Word for word, please restate the lines from the beginning of the data through the line in which "Click the trash" appears.

──────────────────────────────

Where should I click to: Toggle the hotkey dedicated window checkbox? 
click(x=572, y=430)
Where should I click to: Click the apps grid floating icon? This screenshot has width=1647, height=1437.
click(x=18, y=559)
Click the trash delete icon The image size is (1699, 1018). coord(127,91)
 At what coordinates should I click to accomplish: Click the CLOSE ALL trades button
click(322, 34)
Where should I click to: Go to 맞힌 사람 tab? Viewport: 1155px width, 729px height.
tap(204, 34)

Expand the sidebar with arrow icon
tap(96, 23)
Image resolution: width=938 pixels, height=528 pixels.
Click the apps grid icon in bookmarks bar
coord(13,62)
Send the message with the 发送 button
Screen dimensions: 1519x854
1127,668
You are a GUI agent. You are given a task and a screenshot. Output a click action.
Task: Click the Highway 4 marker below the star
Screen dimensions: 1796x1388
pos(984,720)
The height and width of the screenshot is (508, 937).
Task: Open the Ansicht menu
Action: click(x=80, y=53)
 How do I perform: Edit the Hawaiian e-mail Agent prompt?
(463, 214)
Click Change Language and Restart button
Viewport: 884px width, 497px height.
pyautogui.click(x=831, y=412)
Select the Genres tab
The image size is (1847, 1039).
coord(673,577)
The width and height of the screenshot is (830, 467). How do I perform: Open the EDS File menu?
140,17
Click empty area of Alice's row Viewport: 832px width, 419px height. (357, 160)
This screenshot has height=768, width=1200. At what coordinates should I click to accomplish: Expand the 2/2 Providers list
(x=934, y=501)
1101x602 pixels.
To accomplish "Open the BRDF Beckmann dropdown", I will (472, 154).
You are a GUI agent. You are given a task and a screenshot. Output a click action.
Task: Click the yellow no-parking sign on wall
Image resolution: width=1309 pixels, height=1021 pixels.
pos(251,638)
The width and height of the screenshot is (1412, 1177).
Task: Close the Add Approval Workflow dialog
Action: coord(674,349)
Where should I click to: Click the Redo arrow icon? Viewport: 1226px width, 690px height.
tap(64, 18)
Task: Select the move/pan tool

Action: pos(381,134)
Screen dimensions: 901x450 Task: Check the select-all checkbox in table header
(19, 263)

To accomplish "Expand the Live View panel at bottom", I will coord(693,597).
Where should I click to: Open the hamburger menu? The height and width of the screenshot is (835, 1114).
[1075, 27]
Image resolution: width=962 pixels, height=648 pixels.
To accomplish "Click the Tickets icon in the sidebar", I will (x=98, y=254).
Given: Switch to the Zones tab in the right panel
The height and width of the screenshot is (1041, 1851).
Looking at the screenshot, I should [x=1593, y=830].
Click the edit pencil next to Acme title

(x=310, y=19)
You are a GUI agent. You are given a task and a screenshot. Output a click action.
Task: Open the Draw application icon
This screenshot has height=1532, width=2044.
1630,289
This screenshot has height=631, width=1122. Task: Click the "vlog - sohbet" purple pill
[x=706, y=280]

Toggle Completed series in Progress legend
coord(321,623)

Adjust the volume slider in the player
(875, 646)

──────────────────────────────

[YOUR RESPONSE]
Where should I click to: Toggle the hotkey dedicated window checkbox? 
click(x=572, y=430)
Where should I click to: Click the apps grid floating icon? This screenshot has width=1647, height=1437.
click(x=18, y=559)
Click the trash delete icon The image size is (1699, 1018). coord(127,91)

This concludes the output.